━━━ Records shown ━━━

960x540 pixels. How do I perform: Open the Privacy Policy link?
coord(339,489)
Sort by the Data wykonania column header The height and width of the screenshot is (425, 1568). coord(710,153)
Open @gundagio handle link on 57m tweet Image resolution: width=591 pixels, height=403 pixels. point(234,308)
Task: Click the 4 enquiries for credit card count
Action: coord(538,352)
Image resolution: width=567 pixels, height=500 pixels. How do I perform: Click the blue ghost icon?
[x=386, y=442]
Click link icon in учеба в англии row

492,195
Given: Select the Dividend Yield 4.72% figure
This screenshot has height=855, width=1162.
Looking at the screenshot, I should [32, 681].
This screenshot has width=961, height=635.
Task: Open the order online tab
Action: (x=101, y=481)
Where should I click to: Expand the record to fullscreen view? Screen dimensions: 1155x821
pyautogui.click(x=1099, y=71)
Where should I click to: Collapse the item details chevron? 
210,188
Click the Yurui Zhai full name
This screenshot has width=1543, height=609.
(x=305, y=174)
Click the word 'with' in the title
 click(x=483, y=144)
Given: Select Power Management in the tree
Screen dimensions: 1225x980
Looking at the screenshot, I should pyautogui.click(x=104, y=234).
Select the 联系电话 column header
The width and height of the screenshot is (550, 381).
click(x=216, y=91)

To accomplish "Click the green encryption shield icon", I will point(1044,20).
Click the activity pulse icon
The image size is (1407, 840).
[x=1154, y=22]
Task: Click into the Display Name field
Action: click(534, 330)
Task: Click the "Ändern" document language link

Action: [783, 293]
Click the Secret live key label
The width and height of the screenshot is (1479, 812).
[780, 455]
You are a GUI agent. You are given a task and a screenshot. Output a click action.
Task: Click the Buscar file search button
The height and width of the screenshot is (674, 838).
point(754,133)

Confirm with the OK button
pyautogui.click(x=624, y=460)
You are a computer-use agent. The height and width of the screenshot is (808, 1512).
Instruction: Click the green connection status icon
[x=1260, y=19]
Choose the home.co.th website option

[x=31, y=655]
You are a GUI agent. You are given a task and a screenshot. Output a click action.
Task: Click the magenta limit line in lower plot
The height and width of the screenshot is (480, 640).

━━━

* [What you need to do]
With the line containing "Task: Click the magenta" as the first and the last line above as the final one, copy those lines exactly and no others.

* [Written solution]
Task: Click the magenta limit line in lower plot
The height and width of the screenshot is (480, 640).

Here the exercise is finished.